Beobachtungsprogramme zur Beobachtung von Exoplaneten und Veränderlichen Sternen

Der Sonnenturm Uecht möchte sich auch an Beobachtungsprogrammen zur langfristigen Überwachung der Aktivität einiger heller sonnenähnlicher Sterne beteiligen. Inwieweit dies mit dem vorhandenen Instrumentarium und unter den gegebenen lokalen Witterungsbedingungen überhaupt möglich ist, muss anhand von geeigneten Pilotprojekten vorgängig abgeklärt werden. Eine langfristige Überwachung der Sternaktivität ist sowohl photometrisch wie auch spektroskopisch möglich. Eine der Schlüsselmethoden für die langfristige photometrische Überwachung der Aktivität sonnenähnlicher Sterne ist die hochgenaue differentielle Photometrie.

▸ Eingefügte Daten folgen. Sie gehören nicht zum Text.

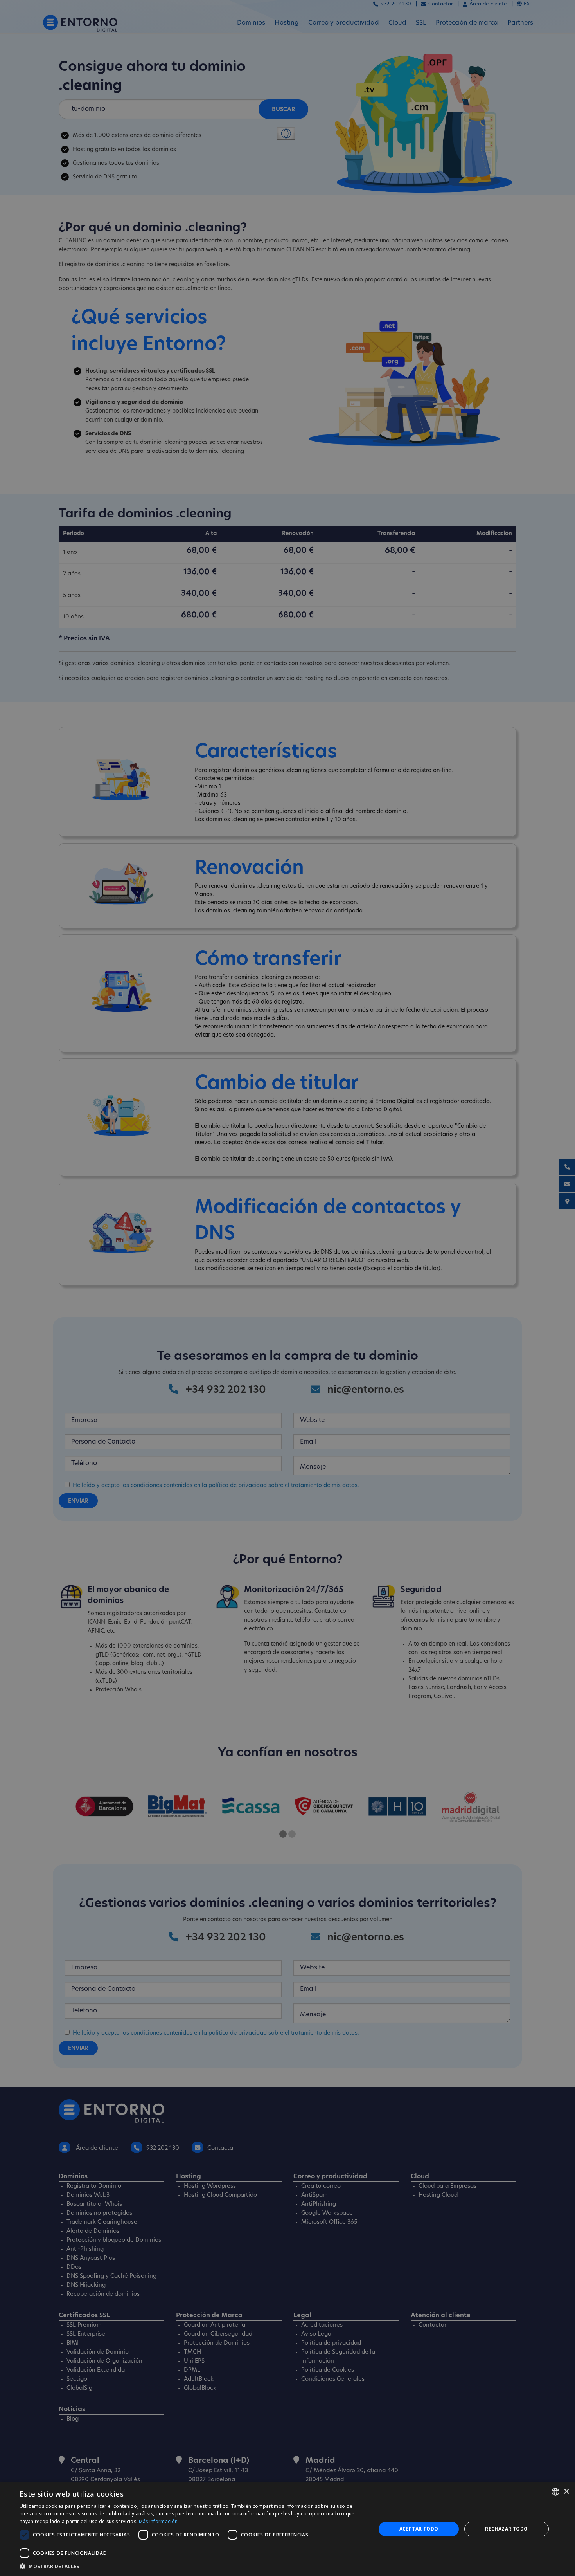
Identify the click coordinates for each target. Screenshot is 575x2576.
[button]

Um diese Methode beherrschen zu lernen, bearbeiten wir gegenwärtig folgende Projekte:

  • Beobachtung des erwarteten Lichtausbruchs der rekurrierenden Nova T CrB. Regelmässige Helligkeitsbestimmungen in B und V sollen helfen, den Zeitpunkt des nächsten Helligkeitsausbruchs näher einzugrenzen.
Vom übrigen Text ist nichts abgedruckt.